Of the cities I have visited, Marrakesh has the most distinct American influence with McDonalds, KFC and even Chili’s, but there is still no mistaking you are in Morocco, with big roundabouts and signs of the King everywhere.  Sunday, we visit the Menara gardens, with acres of olive trees, old naval training pool, picnickers hiding behind sheets on trees, vendors of snacks and sun hats.  Then a road trip to the Ousarka valley.  As we leave the flatlands we see increasing stands with pottery, rugs, argon, camels to sit on for a photo, snow on the approaching mountains, river, plum blossoms, small towns, small buses, big buses on small streets.  You wonder how they will make it through.  As the road narrows and the crowds thicken, you see official looking guys in florescent vests trying to wave you into the parking lot of their restaurant.  There are hundreds of restaurants, stretching on for miles, above, on and even in the river.  There are brightly colored couches and plastic chairs and tables.  Many are accessed by bridges across the river, some of which I am convinced even Indiana Jones would not attempt.  You see terraced orchards, red earth and tinted buildings.  The canyon narrows, and still there are huge buses.  We enjoy a fabulous lunch at the best terrace table, with visiting musicians and afterwards we wander down to the water’s edge.  The river can be easily crossed on a few stones in many places.  On the way home the usual Moroccan music is supplemented by some favorites of my generation, Cat Stevens, Hotel California, The Gambler, Pink Floyd.  Home for another Soccer game, Manchester United.

 

Monday my family is off to work after we walk the girls to school.  I am left to do some tourist wandering on my own.  It is a short walk to the Marjorelle gardens, including the exquisitely done Berber and YSL museums.  I highly recommend the Moroccan breakfast in the garden café.  But if you go, arrive around 8:30.  You will see the small garden and be first in line for the Berber museum, enjoy the larger garden that opens at 10, and breakfast.  By the time you walk over to the YSL museum you will see hundreds of people standing in line.  Nothing THAT great.  All the museums and attractions have different pricing for residents (which I have the card to prove I am) vs tourists.  Most (Marjorelle was more) attractions are 10 DH for residents and 70 for visitors.  Taxi drivers in Marrakesh are notorious thieves.  Even though their fares are regulated, they will tell you their meter is not working and try to charge flat fees that are 10 times the metered rate.  Often even locals have no choice but to pay, but I never go down without a fight and about 1 in 10 will be honest and give you the meter.  Often your only choice is to walk far from the tourist spots.  If your destination is out of the way, good luck!  I visit the Saadian tombs, get lost walking, then find the Bahia palace, I walk the medina to Djemaa el-Fna.  Daytime and the snake guys, monkeys, fake Berbers posing for pictures, dancers, musicians, ring on soda games and more.  The snake guys tried to intimidate me into giving them 1000 dh.  HA!  I did give them 20.  I could not find a taxi that knew my address, so I walked home.
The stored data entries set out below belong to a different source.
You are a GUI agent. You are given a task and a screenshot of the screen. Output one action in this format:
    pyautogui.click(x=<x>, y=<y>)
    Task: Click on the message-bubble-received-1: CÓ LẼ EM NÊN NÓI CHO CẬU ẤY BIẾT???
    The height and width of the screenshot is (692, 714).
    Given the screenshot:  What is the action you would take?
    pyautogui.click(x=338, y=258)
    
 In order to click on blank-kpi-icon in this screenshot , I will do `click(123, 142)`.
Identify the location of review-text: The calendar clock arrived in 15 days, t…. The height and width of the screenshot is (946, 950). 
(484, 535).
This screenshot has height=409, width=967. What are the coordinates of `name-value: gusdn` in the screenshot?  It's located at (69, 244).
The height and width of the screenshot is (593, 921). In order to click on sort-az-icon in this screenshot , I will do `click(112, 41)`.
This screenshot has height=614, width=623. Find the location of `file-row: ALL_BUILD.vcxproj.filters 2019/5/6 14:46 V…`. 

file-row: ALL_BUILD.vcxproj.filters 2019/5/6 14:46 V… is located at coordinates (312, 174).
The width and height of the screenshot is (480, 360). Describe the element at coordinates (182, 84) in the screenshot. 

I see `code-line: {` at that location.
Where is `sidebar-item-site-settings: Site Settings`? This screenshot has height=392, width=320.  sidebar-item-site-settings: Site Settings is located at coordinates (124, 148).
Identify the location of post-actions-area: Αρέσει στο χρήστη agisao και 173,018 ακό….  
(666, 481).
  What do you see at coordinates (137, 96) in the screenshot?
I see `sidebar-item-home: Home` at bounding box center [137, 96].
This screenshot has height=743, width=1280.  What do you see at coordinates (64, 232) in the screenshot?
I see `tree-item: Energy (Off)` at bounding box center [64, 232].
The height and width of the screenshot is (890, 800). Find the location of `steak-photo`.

We enjoyed Harira and meat juice misimmon.

 

Tuesday morning, good bye to the family before heading to Carrefour for a towel, toilet paper, soap and all the other supplies our “hotel” does not provide.  I pass the Starbucks (hands were full and no time to sit), get a haircut and pick up my long overdue dry cleaning (I wore the scarf every day and it was getting very stinky).  I will see my family again once more before leaving, when we visit the Menara Mall, as modern, beautiful, neon as any in America.  We enjoy coffees and tea beside a beautiful fountain show, with music and colored lights.  Pizza at the food court with the best panoramic view of Marrakesh.